Strange Bedfellows

The New York Times’ Frank Rich isn’t the country’s worst columnist–that distinction belongs to Paul Krugman–but he may be the weirdest. Rich is a former drama critic who, for reasons no one remembers, was given a political column by the Times some years ago. I’m sure Rich has many interests, but the only one I’ve ever seen mentioned in his columns is homosexuality.
Today’s is a classic: “Just How Gay is the Right?”. Rich describes homosexuality as “the ticking time bomb within the conservative movement that no one can defuse,” apparently because he thinks many conservatives are gay. But that isn’t the point of his column. What he really wants to talk about is Advise and Consent, the great 1959 novel by Allen Drury which we wrote about here and here. Rich recalls the most memorable event in that novel, the attempted blackmailing of Senator Brigham Anderson of Utah:

In “Advise and Consent,” the handsome young senator with a gay secret…is from Utah – a striking antecedent of the closeted conservative Mormon lawyer in Tony Kushner’s “Angels in America.” For a public official to be identified as gay in the Washington of the 50’s and 60’s meant not only career suicide but also potentially actual suicide. Yet Drury, a staunchly anti-Communist conservative of his time, regarded the character as sympathetic, not a villain. The senator’s gay affair, he wrote, was “purely personal and harmed no one else.” As the historian David K. Johnson observes in “The Lavender Scare,” his 2004 account of Washington’s anti-gay witch hunts during the cold war era, it’s the gay-baiters in Drury’s novel who “are the unprincipled menace to the country, using every available tool for partisan advantage.”

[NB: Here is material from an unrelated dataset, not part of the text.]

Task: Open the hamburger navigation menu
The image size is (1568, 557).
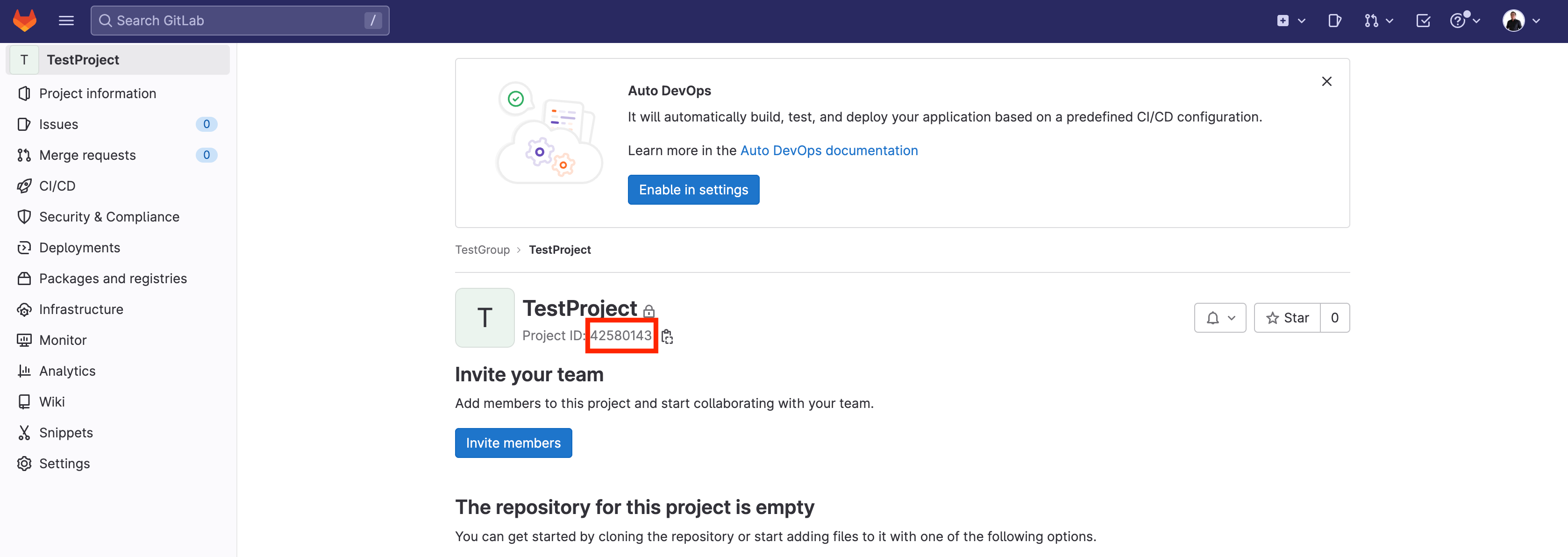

Throughout his long column, Rich associates Allen Drury’s point of view with his own, and he suggests that Drury–a fan of the “the constitutional checks and balances that ‘Advise and Consent’ so powerfully extols”–would have been on the Democrats’ side in the current battle over the filibuster.
This perspective is so strange that it requires a moment to untangle. First, for those unfamiliar with Drury’s novel, its villains are liberals, and its heroes conservatives. At the height of the cold war, the President, a supreme politician in declining health, nominates as Secretary of State an an appeaser named Robert Leffingwell. A bipartisan coalition favoring a strong defense against Soviet expansionism forms against Leffingwell in the Senate, and ultimately defeats his nomination. Along the way, the liberals learn that Brig Anderson, a rising star in what is clearly the Republican Party, had a brief homosexual experience while in the Army during World War II. The liberals use this fact to blackmail Anderson, trying to force him to vote for Leffingwell. Anderson commits suicide instead, and his death galvanizes the conservatives’ opposition to the far-left nominee and his unprincipled liberal allies.
So Advise and Consent really does continue to resonate, but not in the way that Rich suggests. There is no “gay-baiting” in the book. There is, rather, “outing.” The liberals threaten to out Senator Anderson, by then married and a father, as a method of blackmail. Today, as in Drury’s book, only liberals out their enemies.
This is particularly relevant, perhaps, to Frank Rich, because Rich himself is a famous “outer.” It was Rich who outed David Brock, a formerly conservative journalist. Brock didn’t kill himself, thankfully, but he couldn’t take the heat, and became a strident left-winger, which pretty much ended his career. So the liberals in Advise and Consent tried, unsuccessfully, to do what Rich did successfully–turn a conservative to their side by threatening to expose his homosexuality. This is a screamingly obvious parallel which Rich mysteriously fails to acknowledge.
Rich concludes by suggesting that Advise and Consent supports the Democrats’ filibustering of President Bush’s judicial nominees. He writes, apparently with the appalling Kleagle Byrd in mind:

[W]e now have a wider war on gay people, thinly disguised as a debate over the filibuster, cloaked in religion…. Check out the good old days in “Advise and Consent,” not to mention Charles Laughton’s valedictory performance as a Bible Belt senator who ultimately puts patriotism over partisanship, and weep.

Once again, Advise and Consent is an odd place for Rich to seek support for today’s Democrats. The conservatives (patriots, really) who are the heroes of Drury’s book didn’t filibuster Leffingwell’s nomination. They defeated it, by a vote of 74 to 24.